El incendio forestal declarado en el término municipal de Pinofranqueado ha dejado tras de sí una segunda amenaza para la comarca de Las Hurdes: el desabastecimiento de agua potable y el riesgo inminente de que las primeras lluvias arrastren toneladas de ceniza hacia las captaciones municipales. Ante este escenario, la Junta de Extremadura, la Diputación de Cáceres y la Confederación Hidrográfica del Tajo (CHT) han puesto en marcha un operativo coordinado para asegurar el suministro básico a la población y habilitar alternativas de red a medio plazo.

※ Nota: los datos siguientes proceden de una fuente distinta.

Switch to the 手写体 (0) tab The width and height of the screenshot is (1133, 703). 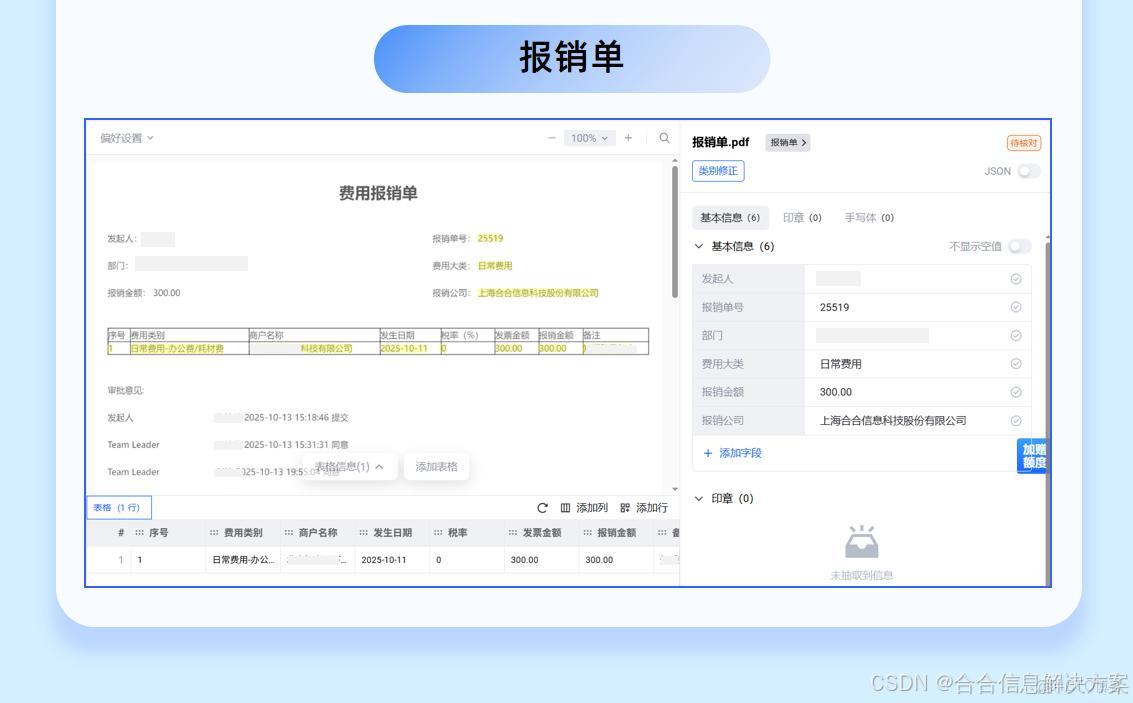tap(868, 217)
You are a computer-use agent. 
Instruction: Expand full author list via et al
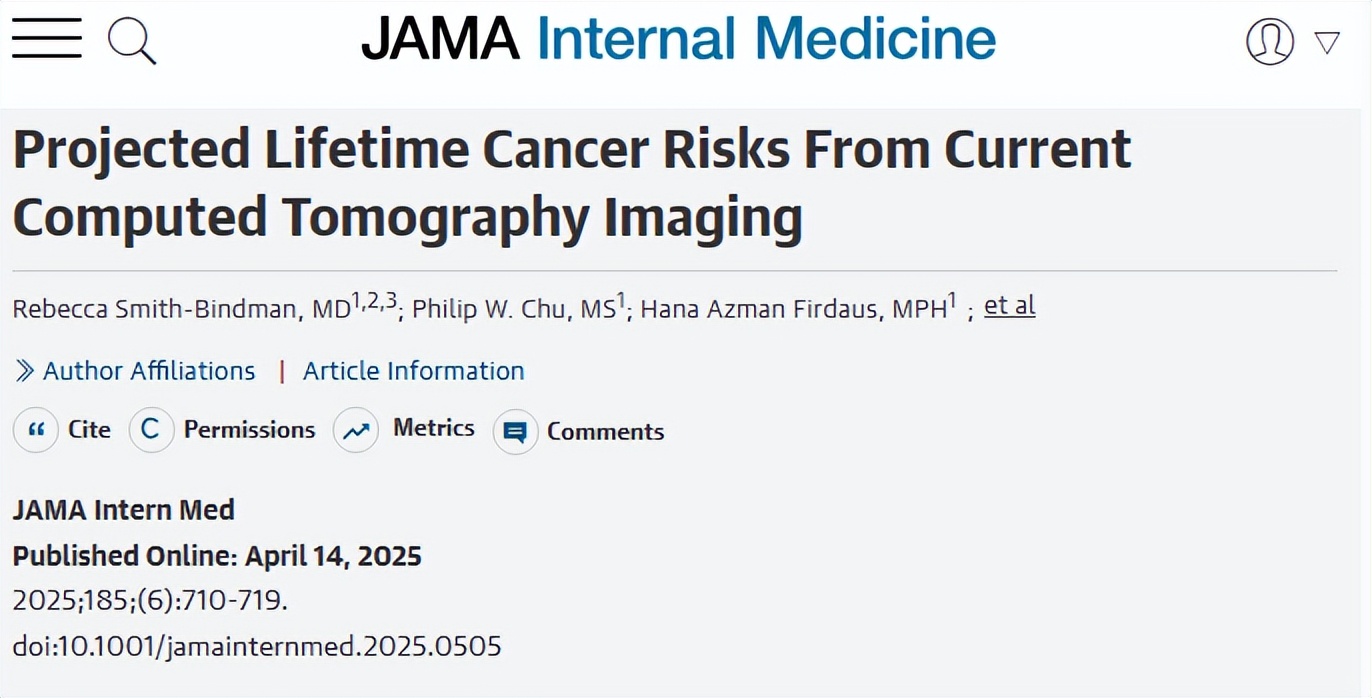point(1009,306)
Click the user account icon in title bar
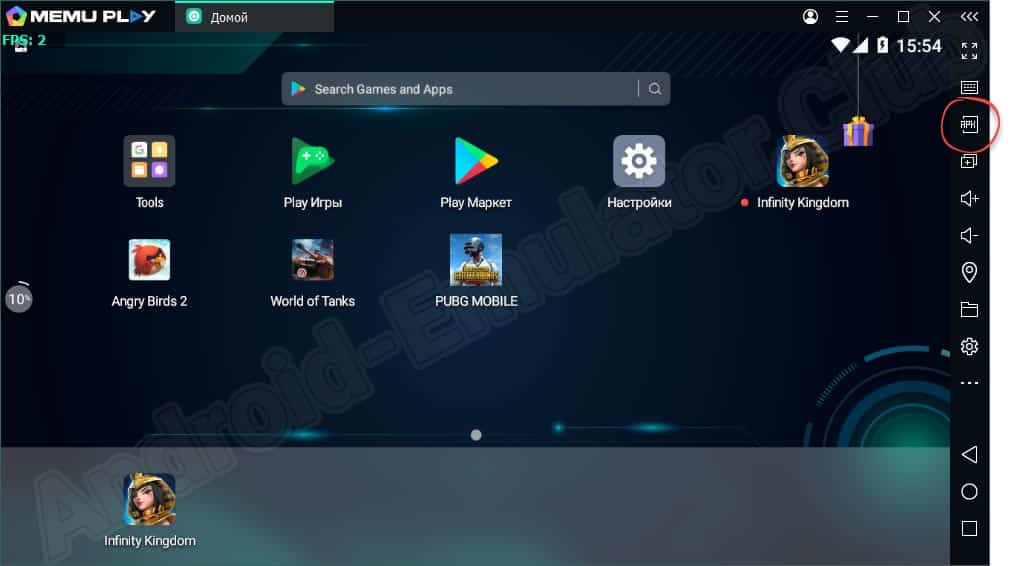Screen dimensions: 1023x566 click(810, 17)
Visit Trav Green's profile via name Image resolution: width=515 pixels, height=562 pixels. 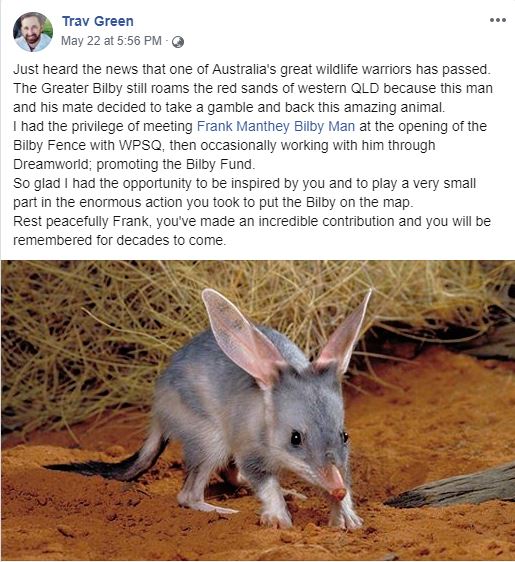98,21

La consejera de Agricultura, Ganadería y Desarrollo Sostenible, Mercedes Morán, ha visitado las zonas afectadas en Pinofranqueado y Nuñomoral para evaluar sobre el terreno la situación del agua y coordinar las actuaciones técnicas. Aunque de manera inmediata se ha recurrido a camiones cisterna homologados por el Servicio Extremeño de Salud (SES) y coordinados por el consorcio MásMedio de la Diputación, Morán ha subrayado que la prioridad es buscar enganches directos a otras captaciones no afectadas para evitar depender de este sistema de urgencia de forma prolongada.

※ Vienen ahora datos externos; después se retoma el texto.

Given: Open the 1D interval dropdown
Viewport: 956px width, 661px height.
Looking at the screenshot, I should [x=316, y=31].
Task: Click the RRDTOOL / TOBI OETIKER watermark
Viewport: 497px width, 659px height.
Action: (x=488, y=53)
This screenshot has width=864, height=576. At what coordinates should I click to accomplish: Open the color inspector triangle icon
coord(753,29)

En alquerías como Avellanar, una de las más golpeadas por el fuego, y Horcajo, los servicios municipales han logrado restablecer de forma provisional el llenado de depósitos mediante un tendido de mangueras de emergencia. Sin embargo, el agua de la red habitual presenta ya un ligero sabor a ceniza, por lo que el ayuntamiento ha indicado a los vecinos que solo debe emplearse para necesidades básicas de limpieza o aseo, mientras que el consumo humano se realiza íntegramente a través de la cisterna instalada y agua embotellada.

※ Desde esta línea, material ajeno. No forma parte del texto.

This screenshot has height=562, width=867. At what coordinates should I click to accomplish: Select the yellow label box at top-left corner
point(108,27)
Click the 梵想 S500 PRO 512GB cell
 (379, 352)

Actuaciones en el monte contra el arrastre

El mayor temor de los técnicos es la llegada de precipitaciones, que provocarían la escorrentía de cenizas y lodos hacia las gargantas y ríos de los que se abastece la comarca. Para amortiguar este impacto, las administraciones preparan intervenciones urgentes de consolidación del suelo mediante mulching (acolchado con paja) y la colocación de barreras de contención en laderas y cauces competenciales de la CHT.

Además del reto hídrico, el municipio trabaja a marcha forzada para recuperar otros servicios esenciales calcinados por las llamas, como la red de fibra óptica y los repetidores de televisión. No obstante, las administraciones coinciden en que la prioridad absoluta pasa por garantizar la calidad del agua potable y proteger las infraestructuras hidráulicas ante un posible episodio de contaminación por cenizas.